Records excerpted from a collection:
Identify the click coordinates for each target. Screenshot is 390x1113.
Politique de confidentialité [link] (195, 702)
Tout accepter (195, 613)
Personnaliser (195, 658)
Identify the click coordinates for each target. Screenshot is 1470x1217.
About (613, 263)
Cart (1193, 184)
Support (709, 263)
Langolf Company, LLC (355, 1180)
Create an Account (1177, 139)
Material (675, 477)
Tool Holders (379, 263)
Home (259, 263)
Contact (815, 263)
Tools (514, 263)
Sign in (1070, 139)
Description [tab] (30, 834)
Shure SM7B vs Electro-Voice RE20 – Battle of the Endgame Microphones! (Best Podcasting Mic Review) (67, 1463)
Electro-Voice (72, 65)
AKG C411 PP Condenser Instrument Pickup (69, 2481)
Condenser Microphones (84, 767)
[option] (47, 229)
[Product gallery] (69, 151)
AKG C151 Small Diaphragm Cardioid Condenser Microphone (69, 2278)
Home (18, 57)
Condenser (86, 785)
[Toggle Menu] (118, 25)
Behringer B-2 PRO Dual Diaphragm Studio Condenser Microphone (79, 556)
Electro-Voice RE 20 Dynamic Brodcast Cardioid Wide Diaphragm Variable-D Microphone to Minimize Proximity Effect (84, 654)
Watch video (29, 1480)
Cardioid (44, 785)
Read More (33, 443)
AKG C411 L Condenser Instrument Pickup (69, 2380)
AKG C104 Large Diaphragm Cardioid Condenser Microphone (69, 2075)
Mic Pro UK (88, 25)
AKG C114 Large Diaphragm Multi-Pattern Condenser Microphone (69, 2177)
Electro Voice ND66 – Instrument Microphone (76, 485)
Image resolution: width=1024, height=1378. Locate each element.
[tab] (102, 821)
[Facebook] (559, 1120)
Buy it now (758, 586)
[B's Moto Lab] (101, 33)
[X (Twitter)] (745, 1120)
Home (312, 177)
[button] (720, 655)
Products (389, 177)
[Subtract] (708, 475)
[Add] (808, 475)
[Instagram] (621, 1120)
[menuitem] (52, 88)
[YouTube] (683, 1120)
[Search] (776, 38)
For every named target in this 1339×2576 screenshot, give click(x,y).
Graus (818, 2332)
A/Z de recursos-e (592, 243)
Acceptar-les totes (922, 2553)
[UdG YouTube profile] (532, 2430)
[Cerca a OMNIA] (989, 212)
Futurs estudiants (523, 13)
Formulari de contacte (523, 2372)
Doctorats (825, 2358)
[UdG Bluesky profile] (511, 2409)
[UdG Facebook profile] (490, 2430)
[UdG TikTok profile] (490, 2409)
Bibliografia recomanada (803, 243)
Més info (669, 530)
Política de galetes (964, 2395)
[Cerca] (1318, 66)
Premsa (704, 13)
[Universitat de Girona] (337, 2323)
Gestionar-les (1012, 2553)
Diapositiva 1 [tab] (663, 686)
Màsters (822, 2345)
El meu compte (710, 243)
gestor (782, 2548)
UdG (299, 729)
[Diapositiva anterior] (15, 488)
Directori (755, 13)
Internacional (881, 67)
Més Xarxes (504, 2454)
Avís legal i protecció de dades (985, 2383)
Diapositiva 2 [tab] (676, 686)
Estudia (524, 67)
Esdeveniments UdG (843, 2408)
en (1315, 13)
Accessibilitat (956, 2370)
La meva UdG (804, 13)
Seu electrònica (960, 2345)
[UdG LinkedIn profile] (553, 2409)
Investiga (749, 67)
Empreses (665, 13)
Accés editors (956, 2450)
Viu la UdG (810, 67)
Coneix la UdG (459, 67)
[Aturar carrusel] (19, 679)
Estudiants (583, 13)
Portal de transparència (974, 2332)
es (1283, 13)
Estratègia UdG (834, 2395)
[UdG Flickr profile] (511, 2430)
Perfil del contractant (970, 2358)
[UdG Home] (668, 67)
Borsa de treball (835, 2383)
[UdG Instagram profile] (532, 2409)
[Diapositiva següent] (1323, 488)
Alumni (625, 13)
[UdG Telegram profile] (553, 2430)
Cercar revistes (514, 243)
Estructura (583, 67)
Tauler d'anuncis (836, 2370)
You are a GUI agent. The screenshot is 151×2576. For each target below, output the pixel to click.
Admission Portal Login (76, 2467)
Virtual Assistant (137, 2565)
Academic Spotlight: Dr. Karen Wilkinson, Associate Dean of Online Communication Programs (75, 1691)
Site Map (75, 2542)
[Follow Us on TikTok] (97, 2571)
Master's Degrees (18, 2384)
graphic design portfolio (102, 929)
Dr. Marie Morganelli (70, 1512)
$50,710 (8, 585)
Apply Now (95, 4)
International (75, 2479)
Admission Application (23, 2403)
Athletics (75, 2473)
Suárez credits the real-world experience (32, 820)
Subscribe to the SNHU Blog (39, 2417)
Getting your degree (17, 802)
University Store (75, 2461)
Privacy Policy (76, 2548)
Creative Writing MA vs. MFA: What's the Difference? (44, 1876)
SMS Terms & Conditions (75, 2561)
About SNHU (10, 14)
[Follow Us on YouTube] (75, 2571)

Task to carry out — Every line above that holds the word "Instrument" is to be found and copied.

Answer space —
AKG C411 PP Condenser Instrument Pickup (69, 2481)
AKG C411 L Condenser Instrument Pickup (69, 2380)
Electro Voice ND66 – Instrument Microphone (76, 485)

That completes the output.